Еще через два дня они наконец вышли к берегам великой реки Инд. В нескольких милях к северу был удобный мелкий брод, но махауты предупредили, что тот брод нередко стерегут воины, а потому отряд двинулся на юг — там, тоже в нескольких милях, был другой брод, более глубокий, но все же позволявший перейти на ту сторону. Хуф выделил группу воинов для сооружения плотов. Кто умел плавать, те плыли к противоположному берегу вместе с животными. Не умевшие плавать перебирались на плотах, отталкиваясь шестами. Некоторые слоны шли по дну реки, погрузившись в воду так, что только хобот оставался над нею, позволяя им дышать! Когда же река стала слишком глубокой даже для них, слоны поплыли не хуже лошадей.

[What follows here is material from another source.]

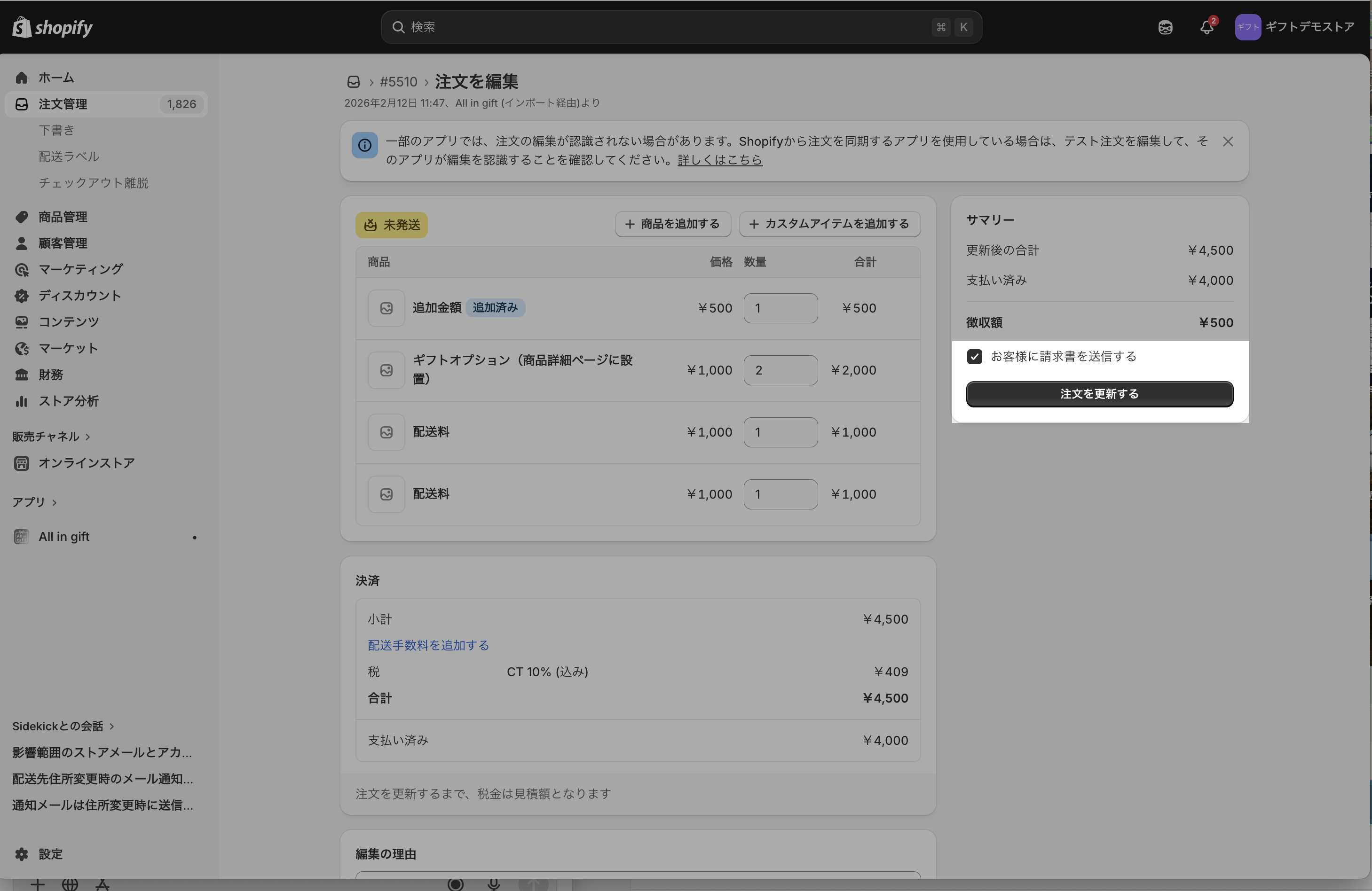1372x891 pixels.
Task: Click 商品を追加する button
Action: (673, 224)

На том берегу отряд собрался снова и двинулся опять на север, в направлении Мансуры, далеко обходя тот брод, где стояли часовые.

Карим вызвал Роба и Мирдина к шаху, и некоторое время они ехали вместе с Ала ад-Даулой на спине слона Зи. Мир с этой высоты выглядел совсем по-другому, поэтому Роб не без труда сосредоточивался на словах шаха.

Соглядатаи Ала доставили ему в Исфаган весть о том, что Мансуру охраняет слабый гарнизон. Старый раджа того края, превосходный полководец, недавно умер, а сыновья его, по слухам, были никудышными воинами, вот у них и не хватало войск для охраны городов.

— Теперь мне необходимо выслать вперед лазутчиков и подтвердить эти сведения, — сказал им Ала. — Поедете на это дело вы, ибо сдается мне, что два купца-зимми смогут проехать в Мансуру, ни у кого не вызывая никаких подозрений.

вернуться

186

Второзак., гл. 21, ст. 22—23.

вернуться

187

Автор, говоря об «уважении» к телу казненного, умышленно опускает окончание 23-го стиха: «...погреби его в тот же день, ибо проклят пред Богом [всякий] повешенный [на дереве], и не оскверняй земли твоей, которую Господь Бог твой дает тебе в удел».